> ASSIGNED TASK
From the podcast transcript, extract the passage starting with "Robert will get" and going on through "Coaching Certification Program.", copying it word for word.

It's been a while since I've shared about what's going on in the world of Emily, and so I invite you to my personal life [00:01:00] of what all is happening.
By the time this podcast airs, Lord willing, I will be in Hawaii with Robert on a week of work, trip slash vacation, and it's one of those moments in my life where I have to sit back and say, wow, God really did it. He really brought a life to me that was better than I ever could have imagined. I had the belief and the faith.
I took the action steps forward. I did the work of putting myself out there of embracing the vulnerability and the awkwardness, and committing to being coached myself and refining who I am and building up my own ability to help other people. So I've done a lot of work and [00:02:00] also God just continues to bless me with things that are better than I could have imagined.
Two years ago, I didn't even know Robert, and now here we are, two years later, we Honeymooned and Turks and Caicos. Our first wedding anniversary was literally in a castle on the beach in the Dominican Republic. We're going back to Hawaii in June.
At the end of June, we're gonna go back to Miami and this is gonna be such a full circle moment. I need you to hear this May of 2023. When I was graduating from the Faith-Based Coaching Academy. We did a very special planning session. Where we created these vision planters and instead of having a vision board, we put our vision and our hopes and dreams on a planter and we actually put some of our dreams inside the planter with our plants to plant them as [00:03:00] seeds.
And I'm happy to say that two years later, every one of those has come to fruition or is well underway and coming to fruition. And one of those things was a little bit of romance. Little bit of love into my life, and I remember at the time my coach, Dr. Betsy and some of the other ladies that I was graduating with were just all giddy and excited and had these whole amazing experiences about me finding peace with.
Knowing that here on earth, Nathan didn't want me to date, he never would've wanted me to get remarried. Not being able to believe when people were saying like, oh, Nathan would want you to be happy. And I would say no. Trust me, I. It's not that he wouldn't want me to be happy, he would not want me to get remarried, like wrestling with all of that mind drama, to coming to a place of peace and hope [00:04:00] during that graduation two years ago to just a couple months later, meeting Robert talking to him for the first time, meeting him for the first time, and getting to go back two years later to this next group's graduation where.
Robert will get to come with me and some people will get to see him in real life. This is amazing. I also am going because two widows who are graduating actually were clients of mine and the one-on-one. Coaching container and once we were done with their coaching program and we had their celebration call and we were planning on their futures, I actually referred them back to Betsy to the Life Coaching Certification Program.

Screenshot grounding data
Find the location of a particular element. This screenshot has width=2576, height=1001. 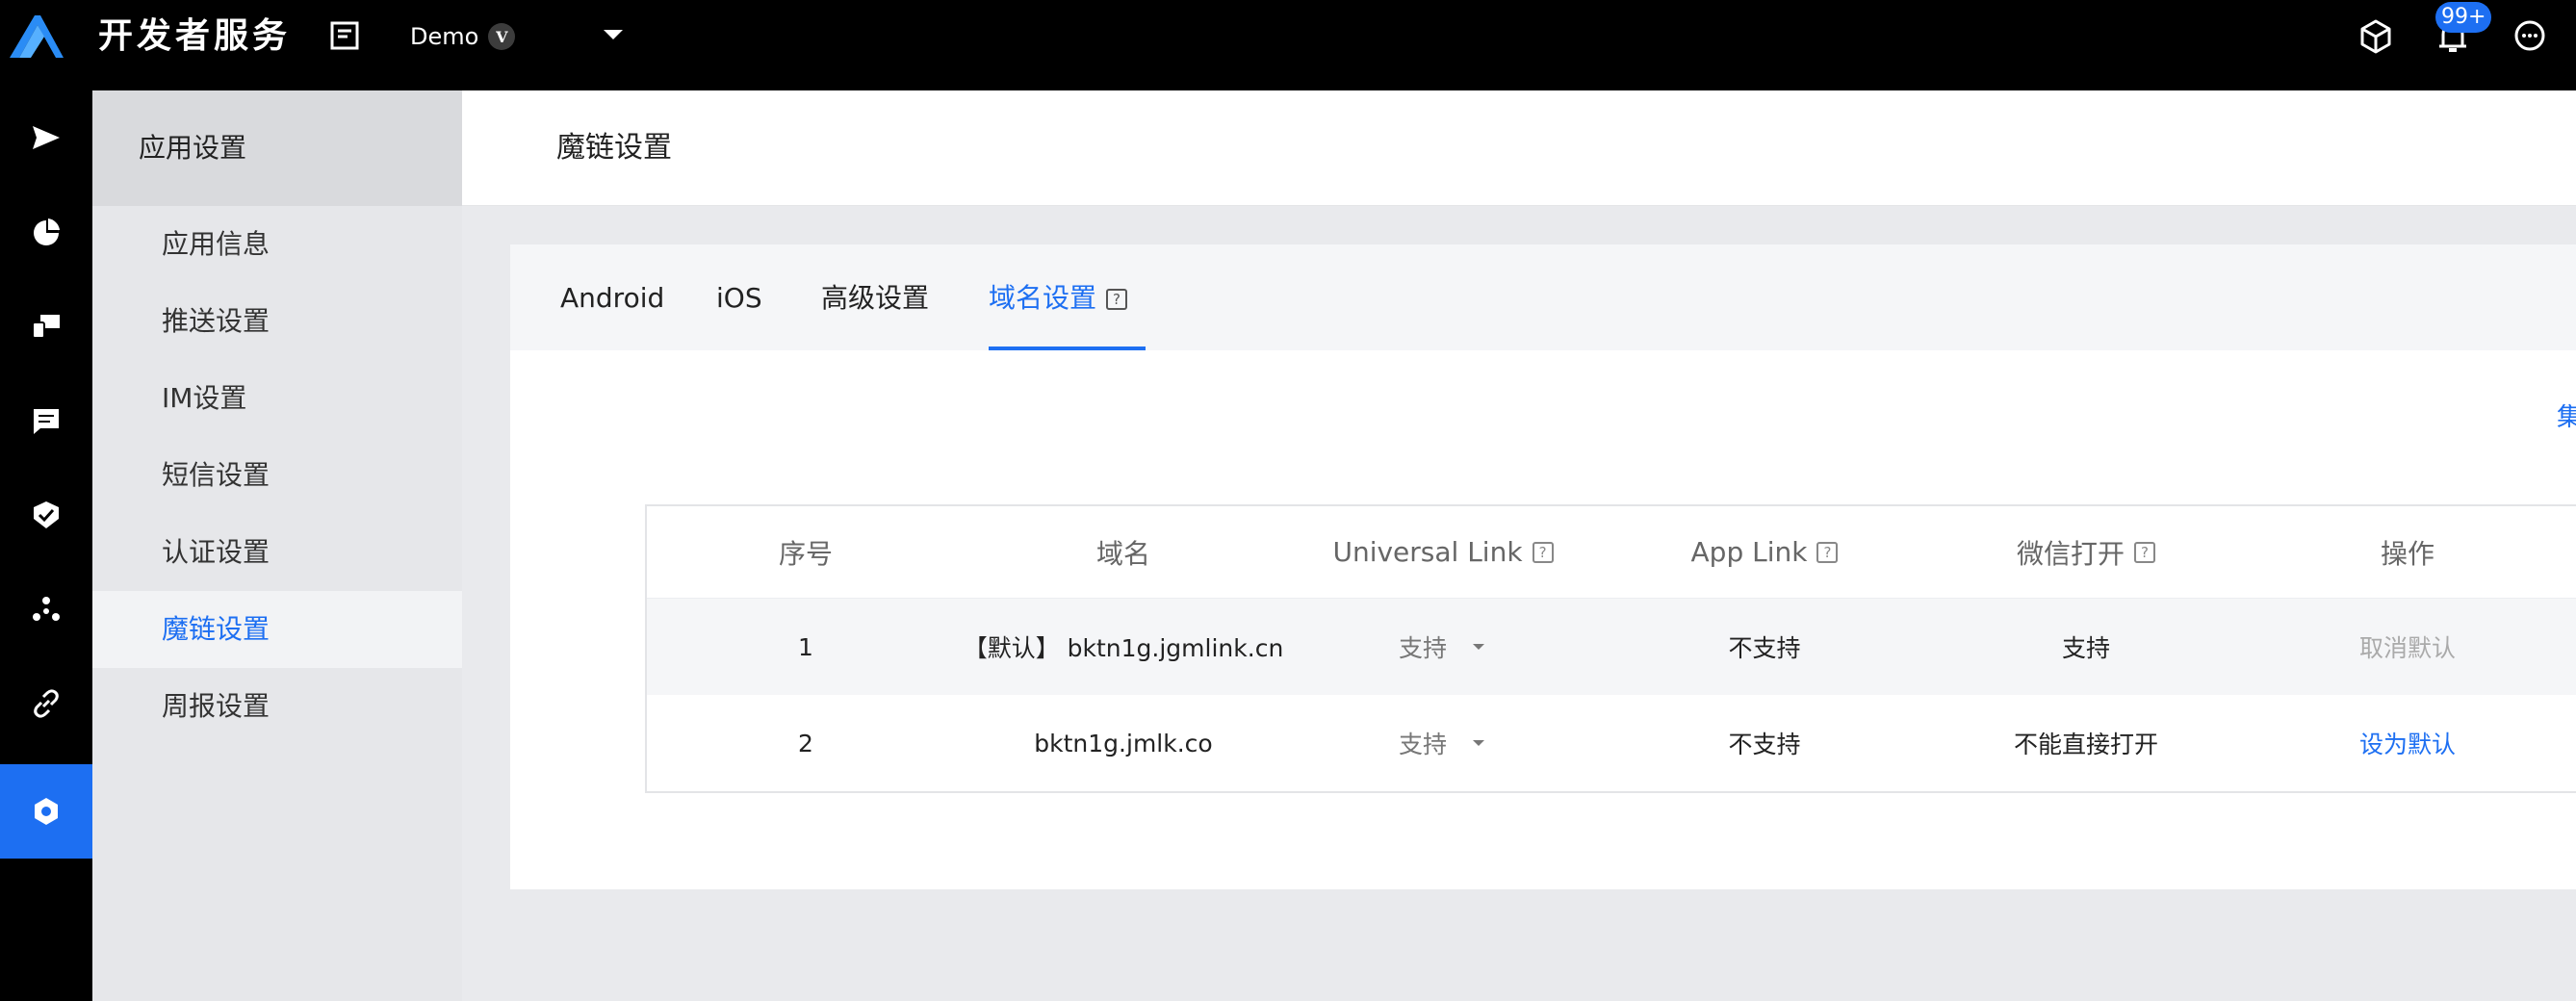

chat-icon is located at coordinates (2530, 36).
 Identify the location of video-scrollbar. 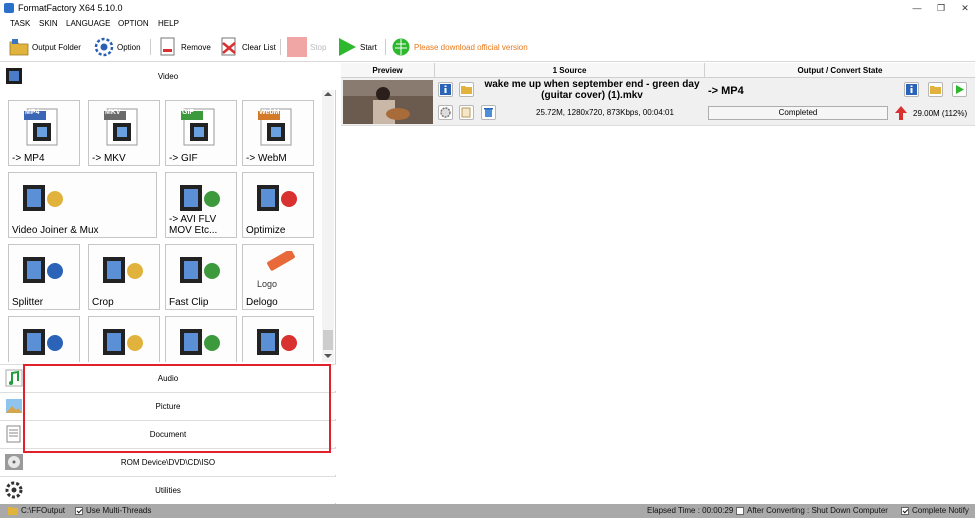
(328, 226).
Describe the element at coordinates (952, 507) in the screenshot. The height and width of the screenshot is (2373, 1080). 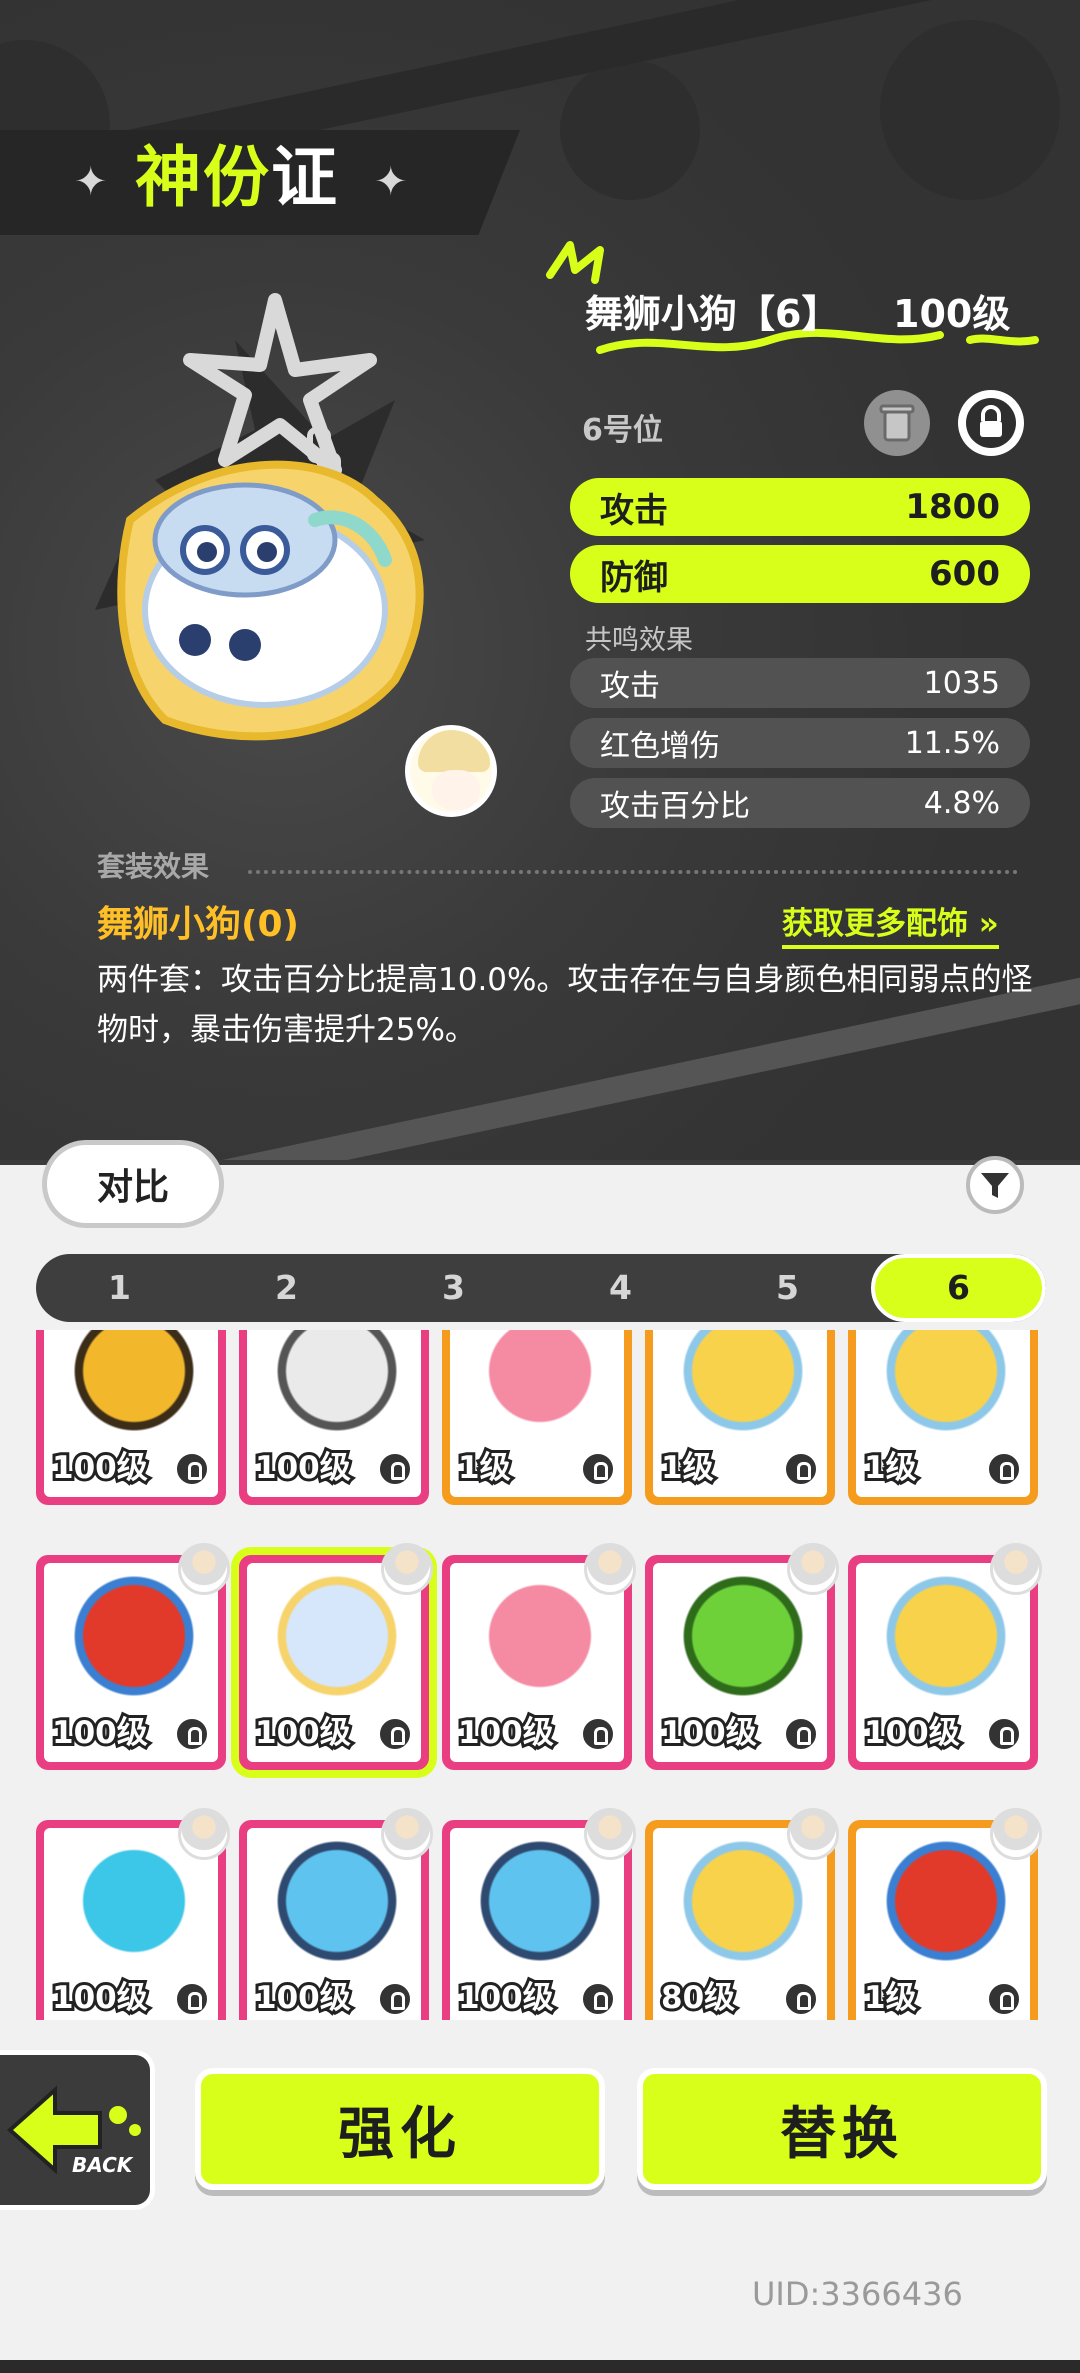
I see `stat-value: 1800` at that location.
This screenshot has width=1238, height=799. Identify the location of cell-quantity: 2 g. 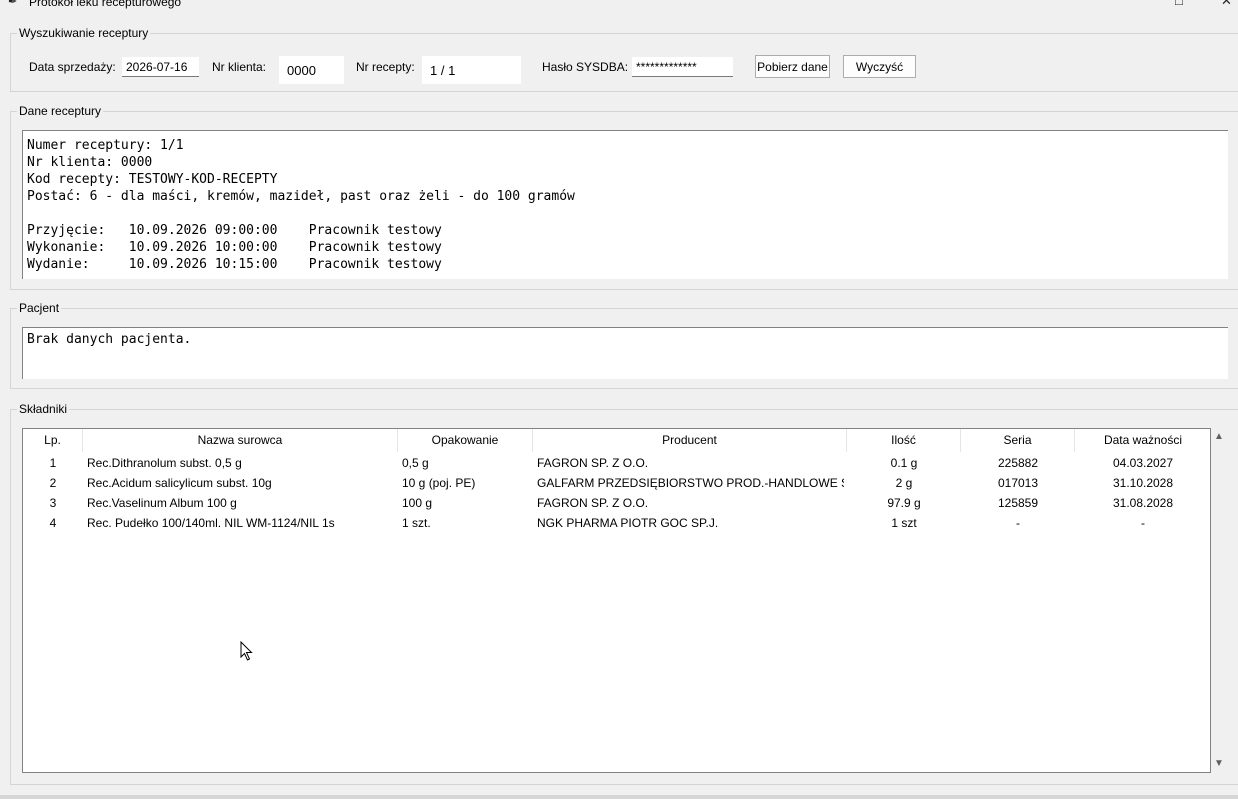
(904, 483).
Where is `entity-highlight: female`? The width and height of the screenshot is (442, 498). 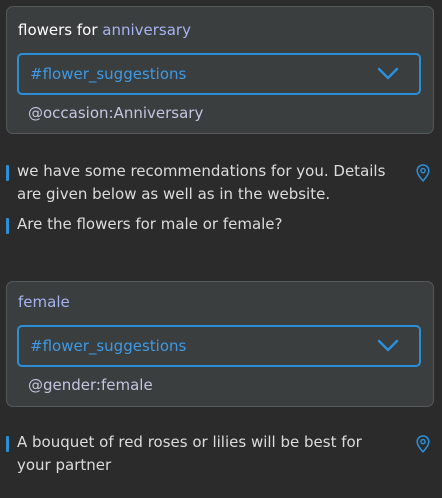 entity-highlight: female is located at coordinates (44, 302).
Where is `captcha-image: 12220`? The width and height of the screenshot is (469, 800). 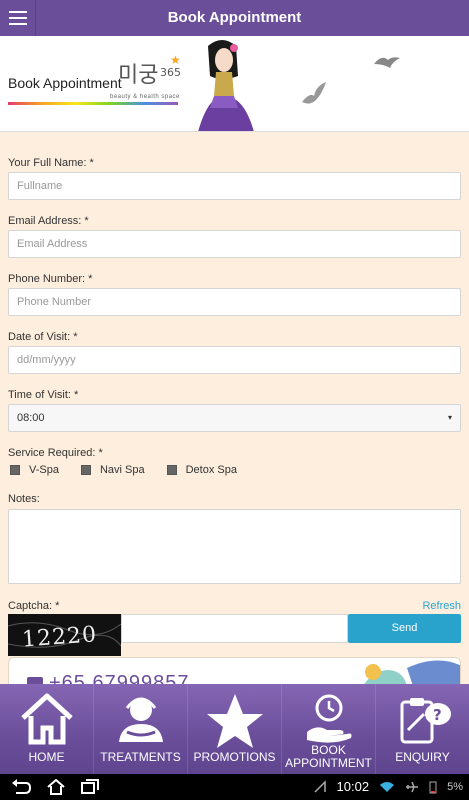
captcha-image: 12220 is located at coordinates (64, 635).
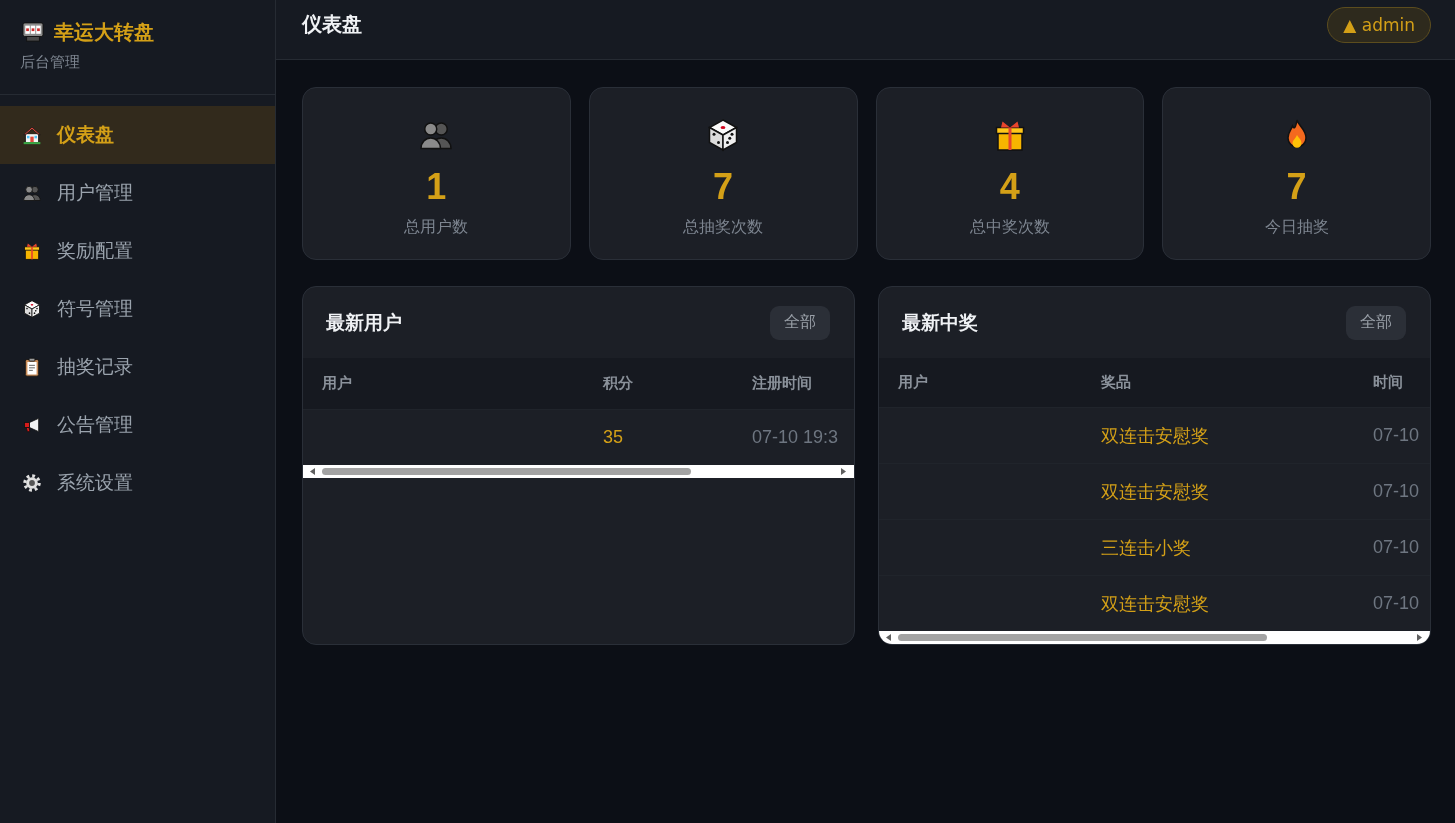  What do you see at coordinates (50, 62) in the screenshot?
I see `brand-subtitle: 后台管理` at bounding box center [50, 62].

> RESPONSE BOX
Robert will get to come with me and some people will get to see him in real life. This is amazing. I also am going because two widows who are graduating actually were clients of mine and the one-on-one. Coaching container and once we were done with their coaching program and we had their celebration call and we were planning on their futures, I actually referred them back to Betsy to the Life Coaching Certification Program.